La requête présentée par Me Verdier devant la cour tend à la réformation du jugement du 15 mai 2025 en tant que le tribunal administratif d’Amiens a limité à 1 000 euros la somme qu’il a mise à la charge de l’université de Picardie Jules Vernes en application des dispositions de l’article 37 de la loi du 10 juillet 1991 précitée et au titre de l’instance n° 2402952 engagée par Mme A…. La circonstance que Me Verdier soit dispensé de l’obligation de ministère d’avocat en application des principes rappelés au point précédent ne dispense pas en revanche l’université de Picardie Jules Vernes de cette même obligation pour présenter sa défense devant la cour.

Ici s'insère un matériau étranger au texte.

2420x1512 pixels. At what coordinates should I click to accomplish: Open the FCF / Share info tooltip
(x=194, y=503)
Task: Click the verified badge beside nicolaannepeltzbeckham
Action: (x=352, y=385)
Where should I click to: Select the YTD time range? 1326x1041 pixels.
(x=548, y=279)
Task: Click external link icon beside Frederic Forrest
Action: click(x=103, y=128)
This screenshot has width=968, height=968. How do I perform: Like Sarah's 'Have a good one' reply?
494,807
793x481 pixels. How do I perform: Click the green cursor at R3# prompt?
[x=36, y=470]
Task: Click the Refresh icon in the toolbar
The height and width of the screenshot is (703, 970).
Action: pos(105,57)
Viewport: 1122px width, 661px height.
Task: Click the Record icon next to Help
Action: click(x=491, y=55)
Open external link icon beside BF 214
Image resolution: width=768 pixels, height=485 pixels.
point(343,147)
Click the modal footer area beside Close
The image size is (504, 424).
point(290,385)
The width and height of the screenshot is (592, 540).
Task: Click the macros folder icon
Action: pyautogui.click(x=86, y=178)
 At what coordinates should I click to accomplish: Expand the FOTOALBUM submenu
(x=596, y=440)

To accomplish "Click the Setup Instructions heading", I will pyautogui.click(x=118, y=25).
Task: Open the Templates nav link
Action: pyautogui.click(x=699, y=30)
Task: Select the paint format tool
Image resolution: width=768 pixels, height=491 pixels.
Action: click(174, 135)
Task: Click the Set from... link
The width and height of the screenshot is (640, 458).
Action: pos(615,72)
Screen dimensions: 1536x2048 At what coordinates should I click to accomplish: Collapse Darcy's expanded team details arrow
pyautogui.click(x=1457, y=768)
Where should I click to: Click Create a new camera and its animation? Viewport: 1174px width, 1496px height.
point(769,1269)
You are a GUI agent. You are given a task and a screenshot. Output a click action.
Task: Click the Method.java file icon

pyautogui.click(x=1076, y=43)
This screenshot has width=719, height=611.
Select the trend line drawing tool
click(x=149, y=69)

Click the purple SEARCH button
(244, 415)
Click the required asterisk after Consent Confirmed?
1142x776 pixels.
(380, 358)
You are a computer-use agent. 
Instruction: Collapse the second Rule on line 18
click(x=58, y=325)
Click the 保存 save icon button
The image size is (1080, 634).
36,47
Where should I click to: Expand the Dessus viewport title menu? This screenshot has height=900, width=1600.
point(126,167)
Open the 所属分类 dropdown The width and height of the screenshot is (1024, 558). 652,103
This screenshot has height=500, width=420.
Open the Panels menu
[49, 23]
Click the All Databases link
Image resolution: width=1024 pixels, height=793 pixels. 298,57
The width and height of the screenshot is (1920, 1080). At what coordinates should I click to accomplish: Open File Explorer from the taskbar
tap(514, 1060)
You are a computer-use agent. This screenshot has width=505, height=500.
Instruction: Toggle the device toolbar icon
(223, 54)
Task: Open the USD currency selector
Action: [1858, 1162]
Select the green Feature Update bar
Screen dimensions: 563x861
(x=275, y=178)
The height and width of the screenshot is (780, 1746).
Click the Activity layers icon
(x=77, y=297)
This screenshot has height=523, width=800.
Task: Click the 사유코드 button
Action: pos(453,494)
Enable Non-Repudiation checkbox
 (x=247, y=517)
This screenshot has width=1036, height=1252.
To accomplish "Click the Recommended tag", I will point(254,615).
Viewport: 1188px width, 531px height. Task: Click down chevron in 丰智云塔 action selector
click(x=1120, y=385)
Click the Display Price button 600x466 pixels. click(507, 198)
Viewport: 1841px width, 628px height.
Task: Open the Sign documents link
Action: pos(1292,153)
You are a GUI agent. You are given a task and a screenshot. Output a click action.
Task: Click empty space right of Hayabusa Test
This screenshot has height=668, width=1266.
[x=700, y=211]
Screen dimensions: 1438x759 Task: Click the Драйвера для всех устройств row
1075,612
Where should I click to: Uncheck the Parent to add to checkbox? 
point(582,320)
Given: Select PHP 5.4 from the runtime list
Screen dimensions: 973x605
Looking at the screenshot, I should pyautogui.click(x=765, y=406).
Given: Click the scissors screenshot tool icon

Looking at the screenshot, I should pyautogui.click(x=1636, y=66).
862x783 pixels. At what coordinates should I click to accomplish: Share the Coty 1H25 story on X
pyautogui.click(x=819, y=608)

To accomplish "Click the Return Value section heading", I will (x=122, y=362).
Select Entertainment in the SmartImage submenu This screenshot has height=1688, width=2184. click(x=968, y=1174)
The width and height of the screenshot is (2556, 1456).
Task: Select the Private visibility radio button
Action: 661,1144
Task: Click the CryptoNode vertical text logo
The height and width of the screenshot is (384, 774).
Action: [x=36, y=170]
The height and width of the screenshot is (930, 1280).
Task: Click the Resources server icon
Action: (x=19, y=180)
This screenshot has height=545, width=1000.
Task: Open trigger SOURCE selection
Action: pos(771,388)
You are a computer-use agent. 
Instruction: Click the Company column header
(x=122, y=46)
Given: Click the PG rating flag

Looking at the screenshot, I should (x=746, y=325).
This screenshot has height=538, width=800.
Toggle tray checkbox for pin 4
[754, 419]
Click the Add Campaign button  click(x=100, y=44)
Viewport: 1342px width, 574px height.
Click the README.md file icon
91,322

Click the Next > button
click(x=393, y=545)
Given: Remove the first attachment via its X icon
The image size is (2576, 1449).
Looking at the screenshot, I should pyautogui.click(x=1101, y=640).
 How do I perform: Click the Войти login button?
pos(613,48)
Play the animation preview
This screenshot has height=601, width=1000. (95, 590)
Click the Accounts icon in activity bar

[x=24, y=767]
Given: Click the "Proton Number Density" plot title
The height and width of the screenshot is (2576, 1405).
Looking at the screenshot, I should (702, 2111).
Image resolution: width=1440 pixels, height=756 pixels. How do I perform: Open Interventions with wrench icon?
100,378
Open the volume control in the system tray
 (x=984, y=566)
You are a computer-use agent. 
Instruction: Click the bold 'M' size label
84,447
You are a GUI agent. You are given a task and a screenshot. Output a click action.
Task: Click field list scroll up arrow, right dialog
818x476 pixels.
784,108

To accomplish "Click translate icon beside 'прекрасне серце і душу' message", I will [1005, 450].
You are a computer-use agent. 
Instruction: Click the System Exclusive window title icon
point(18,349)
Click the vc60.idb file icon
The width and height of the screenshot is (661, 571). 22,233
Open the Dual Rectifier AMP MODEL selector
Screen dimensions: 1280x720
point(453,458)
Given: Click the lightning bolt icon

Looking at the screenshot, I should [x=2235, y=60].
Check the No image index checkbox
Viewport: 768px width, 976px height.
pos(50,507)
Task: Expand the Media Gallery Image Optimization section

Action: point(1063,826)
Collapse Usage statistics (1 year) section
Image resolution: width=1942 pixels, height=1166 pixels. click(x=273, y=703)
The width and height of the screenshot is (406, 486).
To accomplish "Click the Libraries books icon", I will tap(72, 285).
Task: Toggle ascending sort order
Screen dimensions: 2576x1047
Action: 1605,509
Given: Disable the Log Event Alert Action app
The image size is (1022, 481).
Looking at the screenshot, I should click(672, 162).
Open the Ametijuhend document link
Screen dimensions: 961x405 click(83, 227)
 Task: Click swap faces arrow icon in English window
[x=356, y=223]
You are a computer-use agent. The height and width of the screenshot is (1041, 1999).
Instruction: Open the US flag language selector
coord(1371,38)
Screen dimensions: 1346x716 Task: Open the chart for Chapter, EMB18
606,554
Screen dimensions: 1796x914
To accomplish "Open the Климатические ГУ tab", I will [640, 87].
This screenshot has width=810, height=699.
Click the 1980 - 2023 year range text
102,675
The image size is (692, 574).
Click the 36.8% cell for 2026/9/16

En outre, l’instance n° 2402952 à l’issue de laquelle a été rendu le jugement attaqué n’était pas dirigée contre une décision prise par le président de l’Université par délégation de l’État, lui permettant d’être dispensé de l’obligation de ministère d’avocat en application des dispositions citées au point 3. Il s’ensuit que le mémoire en défense de l’Université de Picardie Jules Vernes enregistré au greffe de la cour le 24 novembre 2025, qui a été présenté sans le ministère d’un avocat et qui n’a pas été régularisé malgré l’invitation adressée en ce sens le 24 novembre 2025, réceptionnée le lendemain, doit être écarté des débats comme irrecevable.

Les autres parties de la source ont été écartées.